Renovação da linha do Vouga assegura financiamento nacional
Uma Portaria publicada ontem no Diário da República autoriza a empresa pública Infraestruturas de Portugal (IP) a reprogramar os encargos relativos ao contrato da empreitada «Linha do Vouga ― Espinho e Vila da Feira - Renovação da Superestrutura de Via», no sentido de assegurar a inscrição dos montantes envolvidos nesta obra nos planos de atividades e orçamentos.
É que, nesta altura «apenas se pode assinalar a capacidade de este contrato poder, potencialmente, captar financiamento comunitário no âmbito do próximo Quadro Comunitário» e «torna-se necessário proceder à reprogramação dos encargos plurianuais anteriormente autorizados, eliminando a condição de ter candidatura de financiamento europeu aprovada», segundo aquela Portariam das tutelas das Finanças, Infraestruturas e do Orçamento
Além disso, de acordo com o Despacho, de delegação de competências, n.º 12766-B/2023, de 13 de dezembro, «é condição mandatória ter financiamento europeu com candidatura aprovada e sujeita a financiamento máximo nacional de 30 por cento do montante global dos contratos, situação que não se veio a verificar».

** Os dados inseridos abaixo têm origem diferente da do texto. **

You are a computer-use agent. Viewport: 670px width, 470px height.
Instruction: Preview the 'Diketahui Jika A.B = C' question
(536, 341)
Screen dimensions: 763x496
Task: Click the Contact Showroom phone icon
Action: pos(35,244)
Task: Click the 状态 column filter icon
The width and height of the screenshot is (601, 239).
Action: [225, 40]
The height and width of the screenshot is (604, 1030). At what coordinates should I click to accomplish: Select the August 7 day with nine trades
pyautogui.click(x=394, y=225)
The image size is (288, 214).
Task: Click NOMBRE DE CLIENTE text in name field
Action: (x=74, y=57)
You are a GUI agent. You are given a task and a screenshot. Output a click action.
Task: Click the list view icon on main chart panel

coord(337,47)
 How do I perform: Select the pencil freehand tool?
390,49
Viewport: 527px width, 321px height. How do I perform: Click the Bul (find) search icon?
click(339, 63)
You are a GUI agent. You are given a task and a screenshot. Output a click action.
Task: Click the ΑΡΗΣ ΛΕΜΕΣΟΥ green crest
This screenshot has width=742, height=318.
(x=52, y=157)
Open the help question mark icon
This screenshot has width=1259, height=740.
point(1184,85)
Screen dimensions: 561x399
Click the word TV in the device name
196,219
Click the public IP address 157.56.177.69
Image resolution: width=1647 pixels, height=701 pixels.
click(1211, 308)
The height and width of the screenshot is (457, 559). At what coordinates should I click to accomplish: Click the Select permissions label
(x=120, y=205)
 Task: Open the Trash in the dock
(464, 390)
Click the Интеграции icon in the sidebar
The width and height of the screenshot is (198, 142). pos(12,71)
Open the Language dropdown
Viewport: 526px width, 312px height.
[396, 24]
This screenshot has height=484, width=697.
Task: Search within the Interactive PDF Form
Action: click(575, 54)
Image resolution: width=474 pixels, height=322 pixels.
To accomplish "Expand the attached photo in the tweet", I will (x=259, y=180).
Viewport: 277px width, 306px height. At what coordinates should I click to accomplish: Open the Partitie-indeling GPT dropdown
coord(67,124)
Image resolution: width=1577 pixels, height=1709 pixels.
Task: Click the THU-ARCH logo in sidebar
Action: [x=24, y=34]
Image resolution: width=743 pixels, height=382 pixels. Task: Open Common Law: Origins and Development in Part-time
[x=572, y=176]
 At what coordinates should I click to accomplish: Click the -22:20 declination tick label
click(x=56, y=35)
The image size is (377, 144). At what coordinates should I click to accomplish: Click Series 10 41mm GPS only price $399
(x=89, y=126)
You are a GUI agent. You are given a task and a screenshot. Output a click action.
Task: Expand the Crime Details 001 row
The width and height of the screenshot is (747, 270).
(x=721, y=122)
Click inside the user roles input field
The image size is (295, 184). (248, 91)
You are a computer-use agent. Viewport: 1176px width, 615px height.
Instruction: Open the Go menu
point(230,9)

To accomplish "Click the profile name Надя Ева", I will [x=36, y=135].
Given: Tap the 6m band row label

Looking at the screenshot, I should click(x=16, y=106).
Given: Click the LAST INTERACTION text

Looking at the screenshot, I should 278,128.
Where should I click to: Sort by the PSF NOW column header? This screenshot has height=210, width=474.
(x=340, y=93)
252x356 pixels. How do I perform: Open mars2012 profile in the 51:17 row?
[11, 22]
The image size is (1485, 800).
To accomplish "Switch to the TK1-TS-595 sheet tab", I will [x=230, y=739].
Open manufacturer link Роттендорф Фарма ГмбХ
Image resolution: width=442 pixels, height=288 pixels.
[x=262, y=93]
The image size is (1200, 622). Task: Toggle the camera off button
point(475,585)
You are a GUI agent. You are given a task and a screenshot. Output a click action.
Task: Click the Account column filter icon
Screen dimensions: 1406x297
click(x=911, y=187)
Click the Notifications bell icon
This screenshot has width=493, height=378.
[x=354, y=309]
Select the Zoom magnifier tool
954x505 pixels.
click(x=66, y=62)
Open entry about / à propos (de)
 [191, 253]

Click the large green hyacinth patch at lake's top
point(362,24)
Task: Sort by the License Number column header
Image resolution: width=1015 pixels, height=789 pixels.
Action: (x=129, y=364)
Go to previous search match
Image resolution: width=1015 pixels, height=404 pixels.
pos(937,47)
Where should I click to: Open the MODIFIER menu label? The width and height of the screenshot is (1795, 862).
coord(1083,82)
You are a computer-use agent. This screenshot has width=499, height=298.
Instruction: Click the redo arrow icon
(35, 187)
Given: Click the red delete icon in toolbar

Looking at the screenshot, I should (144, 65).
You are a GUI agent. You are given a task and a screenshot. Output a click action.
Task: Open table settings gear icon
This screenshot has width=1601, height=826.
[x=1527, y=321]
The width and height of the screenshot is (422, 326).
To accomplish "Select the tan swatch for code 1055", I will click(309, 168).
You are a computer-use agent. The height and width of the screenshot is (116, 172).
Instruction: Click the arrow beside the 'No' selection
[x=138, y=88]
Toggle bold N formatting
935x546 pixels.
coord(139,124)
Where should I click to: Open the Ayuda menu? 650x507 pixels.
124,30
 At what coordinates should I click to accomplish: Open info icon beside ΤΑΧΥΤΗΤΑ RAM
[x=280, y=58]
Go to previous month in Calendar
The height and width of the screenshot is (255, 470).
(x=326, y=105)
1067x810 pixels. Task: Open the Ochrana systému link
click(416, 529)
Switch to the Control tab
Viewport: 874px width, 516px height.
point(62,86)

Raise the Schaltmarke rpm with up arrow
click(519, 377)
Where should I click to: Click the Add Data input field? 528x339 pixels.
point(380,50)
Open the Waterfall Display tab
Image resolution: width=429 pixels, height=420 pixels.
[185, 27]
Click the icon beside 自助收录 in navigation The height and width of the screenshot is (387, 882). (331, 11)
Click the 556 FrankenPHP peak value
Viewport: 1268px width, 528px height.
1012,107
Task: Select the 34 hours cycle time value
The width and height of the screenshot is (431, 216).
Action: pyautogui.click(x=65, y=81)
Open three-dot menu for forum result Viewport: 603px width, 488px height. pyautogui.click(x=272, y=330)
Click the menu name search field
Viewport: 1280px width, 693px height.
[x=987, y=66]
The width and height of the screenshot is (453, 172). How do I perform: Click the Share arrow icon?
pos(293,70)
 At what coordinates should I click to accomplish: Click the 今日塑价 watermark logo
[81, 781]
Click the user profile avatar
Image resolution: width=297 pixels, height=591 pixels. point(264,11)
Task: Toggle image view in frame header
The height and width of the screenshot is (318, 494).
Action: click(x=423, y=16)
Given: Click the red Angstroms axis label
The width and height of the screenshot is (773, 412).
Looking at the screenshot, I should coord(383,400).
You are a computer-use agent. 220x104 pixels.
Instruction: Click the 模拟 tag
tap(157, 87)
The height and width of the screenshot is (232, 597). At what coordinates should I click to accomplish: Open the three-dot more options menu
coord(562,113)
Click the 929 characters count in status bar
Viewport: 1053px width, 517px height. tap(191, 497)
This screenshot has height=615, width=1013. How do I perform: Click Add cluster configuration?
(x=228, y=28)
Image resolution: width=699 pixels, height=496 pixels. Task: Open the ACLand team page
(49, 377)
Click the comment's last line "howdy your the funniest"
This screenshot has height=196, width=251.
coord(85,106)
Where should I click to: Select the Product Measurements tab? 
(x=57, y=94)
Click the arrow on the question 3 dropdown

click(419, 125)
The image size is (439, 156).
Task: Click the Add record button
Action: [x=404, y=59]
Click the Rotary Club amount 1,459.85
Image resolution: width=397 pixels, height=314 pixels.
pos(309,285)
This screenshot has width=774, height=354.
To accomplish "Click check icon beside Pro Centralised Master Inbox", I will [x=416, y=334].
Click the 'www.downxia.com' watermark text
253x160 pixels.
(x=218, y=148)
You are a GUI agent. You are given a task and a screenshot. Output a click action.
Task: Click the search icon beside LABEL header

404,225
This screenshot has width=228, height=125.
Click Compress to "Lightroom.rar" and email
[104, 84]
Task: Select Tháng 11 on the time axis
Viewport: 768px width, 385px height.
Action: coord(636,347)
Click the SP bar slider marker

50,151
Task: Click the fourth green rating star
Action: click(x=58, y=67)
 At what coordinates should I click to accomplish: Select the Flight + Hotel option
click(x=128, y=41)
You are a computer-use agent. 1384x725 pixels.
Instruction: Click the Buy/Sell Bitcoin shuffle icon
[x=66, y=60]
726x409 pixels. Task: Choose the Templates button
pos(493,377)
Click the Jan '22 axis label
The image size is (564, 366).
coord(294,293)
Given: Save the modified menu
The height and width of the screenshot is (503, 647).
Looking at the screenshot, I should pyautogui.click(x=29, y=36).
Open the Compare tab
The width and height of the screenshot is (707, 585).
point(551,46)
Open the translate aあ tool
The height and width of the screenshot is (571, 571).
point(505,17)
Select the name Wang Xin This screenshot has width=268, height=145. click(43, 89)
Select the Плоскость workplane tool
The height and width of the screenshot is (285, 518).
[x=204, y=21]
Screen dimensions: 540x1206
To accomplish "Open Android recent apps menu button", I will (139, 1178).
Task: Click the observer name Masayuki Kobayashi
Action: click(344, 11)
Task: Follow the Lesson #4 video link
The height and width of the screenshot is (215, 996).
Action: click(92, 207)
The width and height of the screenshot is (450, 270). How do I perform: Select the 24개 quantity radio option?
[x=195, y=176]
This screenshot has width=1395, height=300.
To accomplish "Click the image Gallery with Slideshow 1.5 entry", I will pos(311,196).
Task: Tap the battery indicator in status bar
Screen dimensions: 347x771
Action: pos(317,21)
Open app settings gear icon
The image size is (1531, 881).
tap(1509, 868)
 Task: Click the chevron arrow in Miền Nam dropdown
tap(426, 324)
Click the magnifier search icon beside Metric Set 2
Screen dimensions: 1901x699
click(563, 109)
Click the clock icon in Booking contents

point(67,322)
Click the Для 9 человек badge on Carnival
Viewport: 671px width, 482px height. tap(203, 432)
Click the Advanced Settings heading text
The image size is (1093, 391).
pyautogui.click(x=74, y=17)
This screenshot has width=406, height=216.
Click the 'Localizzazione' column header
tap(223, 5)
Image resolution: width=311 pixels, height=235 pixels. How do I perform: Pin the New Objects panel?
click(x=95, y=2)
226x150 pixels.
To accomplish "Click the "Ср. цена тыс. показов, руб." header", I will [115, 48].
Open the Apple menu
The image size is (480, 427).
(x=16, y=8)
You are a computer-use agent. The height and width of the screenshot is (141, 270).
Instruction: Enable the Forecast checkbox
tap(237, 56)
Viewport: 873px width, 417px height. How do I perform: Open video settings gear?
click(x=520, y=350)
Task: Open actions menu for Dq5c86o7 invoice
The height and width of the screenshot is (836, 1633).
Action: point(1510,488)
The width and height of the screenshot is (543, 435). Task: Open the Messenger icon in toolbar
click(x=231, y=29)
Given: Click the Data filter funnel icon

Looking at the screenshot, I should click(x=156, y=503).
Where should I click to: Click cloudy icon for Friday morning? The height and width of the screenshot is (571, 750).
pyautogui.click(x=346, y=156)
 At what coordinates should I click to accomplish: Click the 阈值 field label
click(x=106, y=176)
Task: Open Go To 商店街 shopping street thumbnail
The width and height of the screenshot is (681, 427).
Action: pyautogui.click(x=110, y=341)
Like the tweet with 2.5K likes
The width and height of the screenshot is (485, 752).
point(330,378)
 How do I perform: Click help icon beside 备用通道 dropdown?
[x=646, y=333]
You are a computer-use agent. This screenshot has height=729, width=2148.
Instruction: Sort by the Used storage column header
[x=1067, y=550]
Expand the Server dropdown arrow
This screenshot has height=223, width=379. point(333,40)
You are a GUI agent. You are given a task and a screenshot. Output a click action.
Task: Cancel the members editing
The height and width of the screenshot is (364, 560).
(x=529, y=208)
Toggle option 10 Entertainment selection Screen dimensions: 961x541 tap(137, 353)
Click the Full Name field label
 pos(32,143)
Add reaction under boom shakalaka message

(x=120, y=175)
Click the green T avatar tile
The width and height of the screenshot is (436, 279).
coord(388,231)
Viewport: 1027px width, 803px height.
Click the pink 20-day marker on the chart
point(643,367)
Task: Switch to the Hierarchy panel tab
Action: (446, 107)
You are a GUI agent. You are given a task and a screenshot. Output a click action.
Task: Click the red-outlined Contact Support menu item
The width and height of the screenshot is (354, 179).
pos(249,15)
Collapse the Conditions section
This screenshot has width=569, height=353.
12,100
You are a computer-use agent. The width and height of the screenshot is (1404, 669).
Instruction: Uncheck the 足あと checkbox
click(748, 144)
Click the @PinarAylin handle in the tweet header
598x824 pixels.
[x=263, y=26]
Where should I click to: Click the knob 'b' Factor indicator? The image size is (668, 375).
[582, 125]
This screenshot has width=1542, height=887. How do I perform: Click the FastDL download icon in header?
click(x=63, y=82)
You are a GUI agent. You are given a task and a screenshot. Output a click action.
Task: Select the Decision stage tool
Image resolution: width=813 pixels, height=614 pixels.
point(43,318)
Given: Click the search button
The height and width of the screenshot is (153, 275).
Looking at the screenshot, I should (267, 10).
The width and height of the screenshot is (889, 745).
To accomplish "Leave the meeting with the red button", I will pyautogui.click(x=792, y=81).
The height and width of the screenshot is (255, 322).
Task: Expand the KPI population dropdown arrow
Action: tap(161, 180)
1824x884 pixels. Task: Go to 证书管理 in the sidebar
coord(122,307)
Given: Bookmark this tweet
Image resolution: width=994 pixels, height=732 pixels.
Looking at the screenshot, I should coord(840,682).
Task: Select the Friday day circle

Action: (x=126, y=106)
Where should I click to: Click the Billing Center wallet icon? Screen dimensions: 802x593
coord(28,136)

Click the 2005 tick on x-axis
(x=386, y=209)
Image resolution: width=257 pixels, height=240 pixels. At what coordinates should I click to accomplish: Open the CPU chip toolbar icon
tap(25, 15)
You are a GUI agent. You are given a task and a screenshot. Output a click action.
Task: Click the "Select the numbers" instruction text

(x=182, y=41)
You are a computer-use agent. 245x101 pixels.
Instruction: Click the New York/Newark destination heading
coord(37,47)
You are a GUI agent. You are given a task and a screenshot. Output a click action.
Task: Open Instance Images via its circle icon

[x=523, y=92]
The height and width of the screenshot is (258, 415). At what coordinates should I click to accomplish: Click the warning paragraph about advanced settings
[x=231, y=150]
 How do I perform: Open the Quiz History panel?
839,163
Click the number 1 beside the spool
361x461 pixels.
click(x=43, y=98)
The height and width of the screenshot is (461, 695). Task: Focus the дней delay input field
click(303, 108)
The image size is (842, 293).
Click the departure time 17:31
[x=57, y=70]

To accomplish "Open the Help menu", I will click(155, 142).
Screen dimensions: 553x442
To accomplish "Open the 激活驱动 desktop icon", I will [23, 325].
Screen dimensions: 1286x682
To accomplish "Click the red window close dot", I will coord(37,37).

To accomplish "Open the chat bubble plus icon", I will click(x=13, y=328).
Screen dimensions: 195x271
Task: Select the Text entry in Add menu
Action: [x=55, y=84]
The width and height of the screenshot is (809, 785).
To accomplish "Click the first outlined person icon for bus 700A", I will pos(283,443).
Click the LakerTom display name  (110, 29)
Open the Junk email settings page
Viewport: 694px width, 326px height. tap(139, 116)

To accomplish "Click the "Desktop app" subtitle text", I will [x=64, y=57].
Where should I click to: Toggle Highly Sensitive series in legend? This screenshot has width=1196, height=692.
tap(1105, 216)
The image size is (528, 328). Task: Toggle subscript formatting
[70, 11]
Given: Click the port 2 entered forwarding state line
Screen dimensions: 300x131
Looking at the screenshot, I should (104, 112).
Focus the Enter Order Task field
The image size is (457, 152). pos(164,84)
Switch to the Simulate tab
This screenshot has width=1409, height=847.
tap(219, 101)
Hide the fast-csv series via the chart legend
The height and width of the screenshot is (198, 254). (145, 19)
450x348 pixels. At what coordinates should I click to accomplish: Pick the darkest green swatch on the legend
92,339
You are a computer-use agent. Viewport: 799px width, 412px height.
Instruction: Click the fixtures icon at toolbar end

Esta é uma empreitada lançada pelo IP - que administra e gere a infraestrutura rodoviária e ferroviária nacional, cuja execução faz parte do Plano de Renovação da Linha do Vouga, sendo que um despacho do ano passado autorizou a assunção dos encargos orçamentais no montante de 7 milhões de euros. Quanto ao concurso lançado «tem um preço contratual de 5 948 046,12 euros com uma execução plurianual, nos anos de 2025 e 2026, repartidos por 3 896 228,13 euros no primeiro ano e 2 051 818 euros no segundo.